Although this problem concerns a ball, the form of the equation is general and a molecule, such as a protein or DNA experiences acceleration and friction when in an electric field, in a centrifuge or in a flowing fluid. However, the friction imposed by the solvent is usually proportionally far greater compared to that of air on the ball.

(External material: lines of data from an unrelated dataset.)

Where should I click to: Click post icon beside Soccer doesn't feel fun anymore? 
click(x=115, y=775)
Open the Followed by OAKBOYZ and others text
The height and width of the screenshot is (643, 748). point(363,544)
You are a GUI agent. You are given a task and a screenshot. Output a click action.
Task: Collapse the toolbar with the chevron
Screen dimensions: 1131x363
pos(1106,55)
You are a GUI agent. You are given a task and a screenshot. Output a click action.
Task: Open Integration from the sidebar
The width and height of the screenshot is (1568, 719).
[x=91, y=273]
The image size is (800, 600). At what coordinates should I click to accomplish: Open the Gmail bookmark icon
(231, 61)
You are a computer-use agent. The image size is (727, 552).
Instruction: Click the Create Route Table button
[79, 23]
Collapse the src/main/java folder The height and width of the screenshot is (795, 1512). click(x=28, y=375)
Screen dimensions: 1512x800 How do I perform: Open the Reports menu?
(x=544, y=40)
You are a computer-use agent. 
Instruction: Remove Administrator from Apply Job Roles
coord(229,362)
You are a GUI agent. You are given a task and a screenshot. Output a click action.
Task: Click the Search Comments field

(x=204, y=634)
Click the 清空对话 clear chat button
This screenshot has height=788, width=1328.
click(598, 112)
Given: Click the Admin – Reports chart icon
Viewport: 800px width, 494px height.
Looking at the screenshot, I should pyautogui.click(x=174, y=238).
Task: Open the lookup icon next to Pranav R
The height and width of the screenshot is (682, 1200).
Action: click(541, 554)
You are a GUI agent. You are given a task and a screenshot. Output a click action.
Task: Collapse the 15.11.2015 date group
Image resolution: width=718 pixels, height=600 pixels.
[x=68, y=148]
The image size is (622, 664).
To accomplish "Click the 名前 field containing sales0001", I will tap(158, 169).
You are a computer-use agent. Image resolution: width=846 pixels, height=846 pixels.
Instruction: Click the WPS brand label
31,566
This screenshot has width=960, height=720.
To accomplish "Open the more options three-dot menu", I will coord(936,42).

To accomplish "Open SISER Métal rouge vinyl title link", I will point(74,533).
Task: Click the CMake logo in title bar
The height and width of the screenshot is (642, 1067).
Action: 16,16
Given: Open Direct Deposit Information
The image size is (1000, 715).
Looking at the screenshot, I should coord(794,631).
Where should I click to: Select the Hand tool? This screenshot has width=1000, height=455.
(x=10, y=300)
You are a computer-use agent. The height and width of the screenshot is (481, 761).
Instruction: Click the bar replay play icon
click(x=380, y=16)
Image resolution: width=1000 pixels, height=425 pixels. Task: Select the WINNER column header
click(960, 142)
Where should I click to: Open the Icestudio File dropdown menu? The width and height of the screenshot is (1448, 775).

Strategy: Use equations 26 and 27 for the velocity and follow the method in Algorithm 13. To make the ball bounce, reverse the coordinates when the value of $$y$$ becomes less than zero. Plot $$y$$ vs time and $$v$$ vs time. When the damping is zero, the ball should always return to the same height and this can be used to check that a sufficiently small time step has been chosen. From the equation of motion, the acceleration is no longer constant and is $$d^2y/dt^2 = -cv - g$$ where $$v = dy/dt$$.

## Q12 Verlet algorithm#

Re-calculate the last problem using the velocity Verlet algorithm.